Many professional dancers make a significant amount of their income from teaching. Learning from having to break steps down, think of new ways to explain steps or music improves my dancing. But if we become so bogged down in teaching classes, often running from one studio or school to another, our dancing can suffer from not enough time to rehearse to not being able to take our own classes.

Place and balance. I have the unique ability to travel frequently as a freelance flamenco dancer. Each city I visit has something new to offer. And I don’t mean just in the flamenco scene. New Mexico has its land and space, clouds and skies, sunsets, open roads, mountains where I love to hike and; New York has museums, good food, dance classes galore, gigs, an energy in the streets like nothing else, interesting characters on the subway; Los Angeles has its traffic, its slowness, the flashiness of Hollywood. I learn something from each city, and flamenco-wise, each city has something to offer as I work with different musicians and people.
Balance can signify a great deal of things; spiritual balance, life/work balance (which is particularly difficult as an artist when you’re passion is work, which is your life, but I will save that for another blog!), health balance, emotional balance–you get the idea.
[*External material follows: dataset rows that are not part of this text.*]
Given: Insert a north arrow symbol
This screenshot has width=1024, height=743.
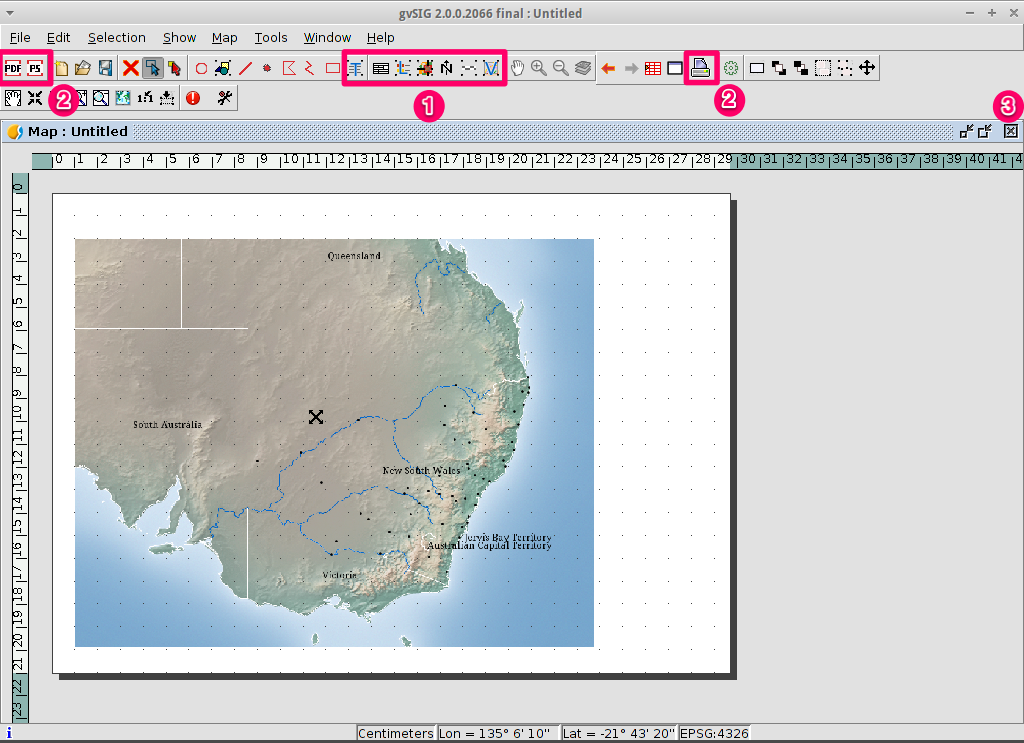Looking at the screenshot, I should click(447, 68).
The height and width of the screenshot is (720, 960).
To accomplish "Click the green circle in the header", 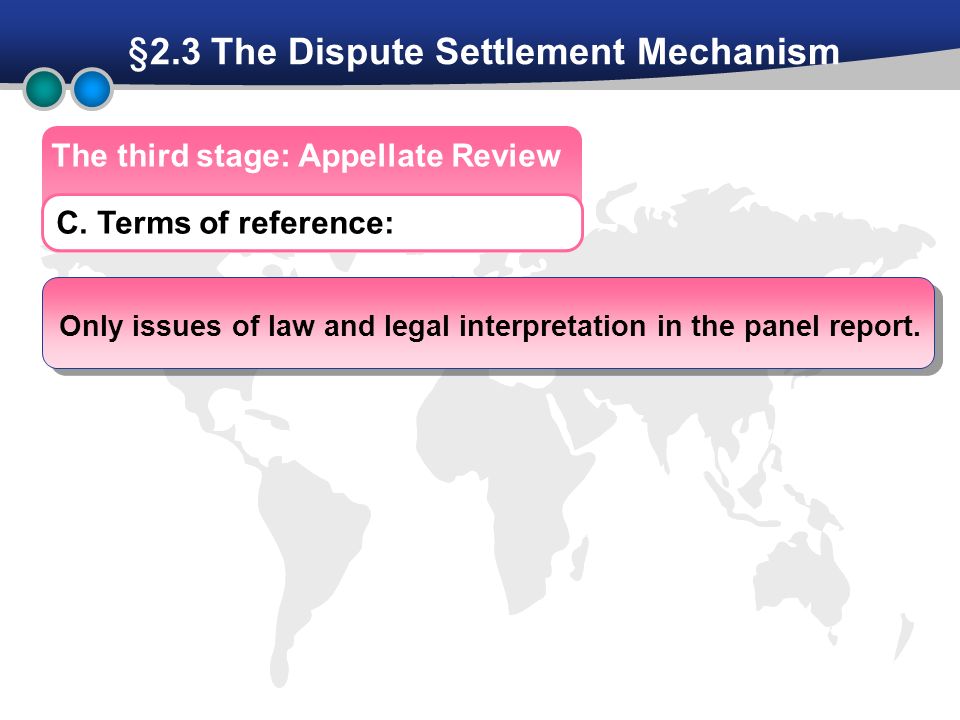I will (44, 89).
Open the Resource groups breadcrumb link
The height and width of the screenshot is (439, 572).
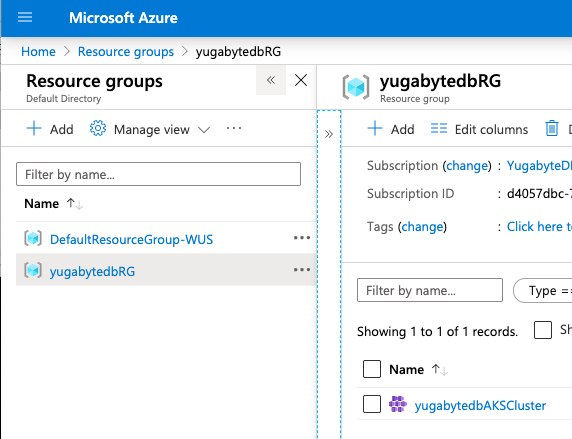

I mostly wrote about the balance between gigs and theater performances. But as an artist, our creativity has to stay in balance. I know many performers who have a secondary art form or practice–from drawing to yoga to writing. The past few months, writing poetry has been my outlet. My creative practice looks like a web, with poetry connected to reading connected to flamenco connected to yoga connected to eating habits connected to relationships with family/friends–if one delicate strand gets broken, the whole web can fall apart. Balance works as an active awareness.